第390話 都合良くいかない探索

 紅葉さんの元に降りると、紅葉さんがビルの方に手を向けていた。すると、大鉈が紅葉さんの元に戻ってくる。私の白百合と黒百合の【共鳴】みたいなものかな。


「紅葉さん、ありがとうございました」

『いえ、ここまで圧倒できていたのなら、私の助けは要らなかったかもしれませんね』

「いえいえ、来て下さって助かりました。どう動きを止めようか迷っていましたから。それにしても、大鉈を投げてドラゴンを吹っ飛ばしたのは本当に凄かったですね。あれは紅葉さんの力なんですか?」

『私の力もありますが、この鉈が重いからでしょう』


 そう言って、紅葉さんが大鉈を私に差し出す。それを受け取ると、あまりの重さに取り落としそうになった。先端を地面に着けて、ようやく支えられる重量だ。ステータスが上昇するスキルをいくつも持っているから、私の力も相当高いはずなのだけど、この大鉈は支えられない。


「重すぎじゃないですか……?」

『私としては、重さで押し潰す方が楽ですので』


 紅葉さんは大鉈を軽々と持ち上げて肩に担ぐ。これが本物の鬼の力なのかな。それにしても激しく動いていたからか、紅葉さんの着物はかなりはだけていた。


「紅葉さん、服を直した方が……」

『これは……失礼しました。まさか、すぐに戦闘になるとは思わなかったもので。少々お待ちください』


 紅葉さんは一旦転移で消えると、動きやすいように袖が短くなり、裾上げされた着物で戻って来た。そうなると、脚が剥き出しなのではと思ったけど、股引のようなもの着ていた。ここら辺はゲームの配慮なのかな。ちょっとヘンテコな服装っぽいけど、紅葉さんがしていると、不思議と違和感はない。

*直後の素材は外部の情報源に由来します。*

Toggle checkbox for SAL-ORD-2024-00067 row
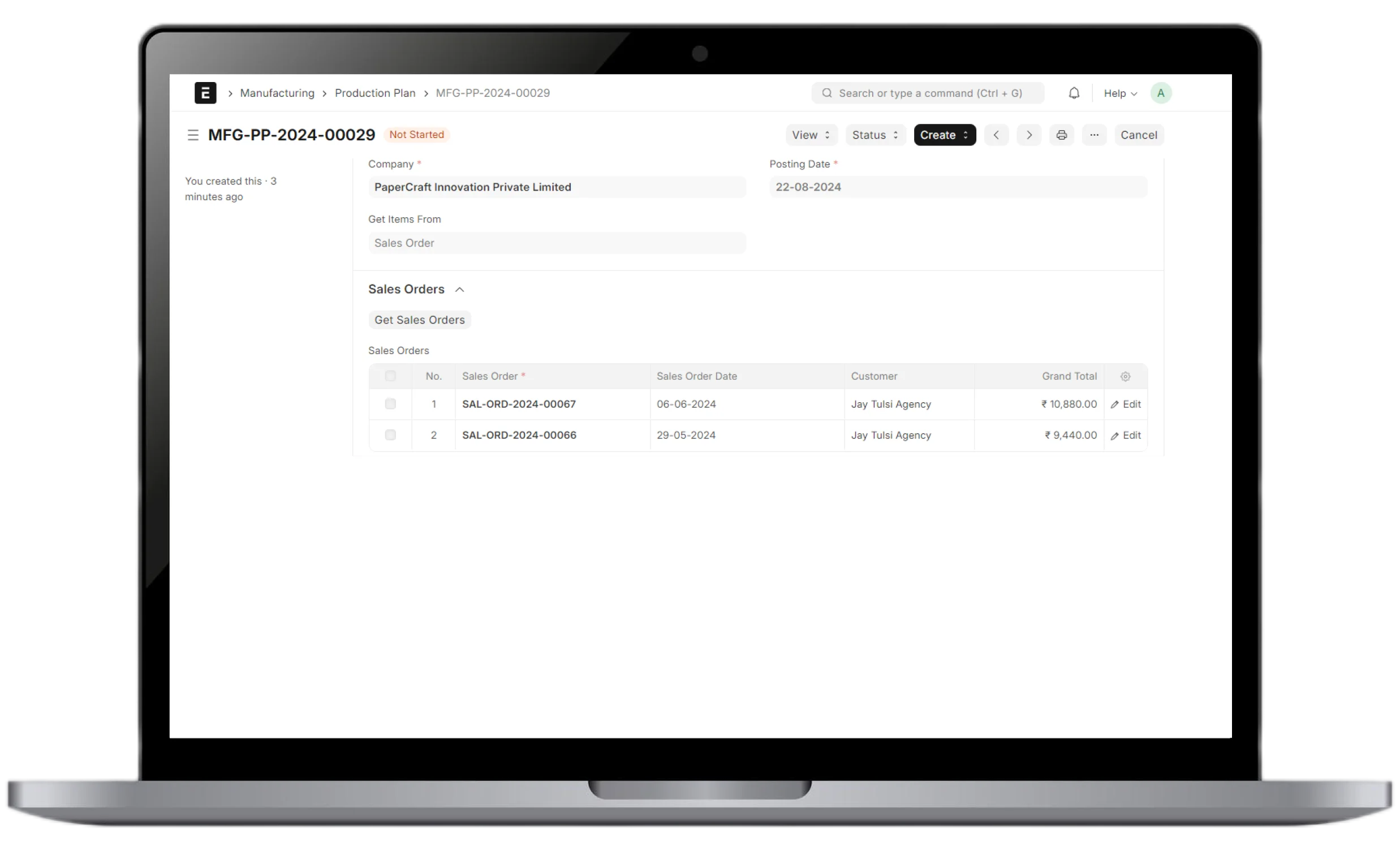The height and width of the screenshot is (848, 1400). 391,404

『これでまた戦闘が起こっても大丈夫です。それにしても、清ちゃんから聞いていた話と少し異なりましたね。戦闘はないとおっしゃっていましたのに』

「今回の戦闘は私も予想外でした。これまであのモンスターがいたことはなかったので」

『なるほど。そういう事でしたか。では、ここからは何もなく探索が出来そうですね』

「はい」


 紅葉さんの様子も確認出来たので、さっきのエンカウントボスの報酬を調べる。吸血では【機関銃】が獲れていたけど、初討伐報酬としては、【エネルギー吸収】が手に入った。


────────────────────


【エネルギー吸収】:熱、電気、光、あらゆるエネルギーを吸収する事が出来る。吸収したエネルギーは解き放つことでダメージを与える事が出来るが、許容量以上のエネルギーを吸収すると自爆する。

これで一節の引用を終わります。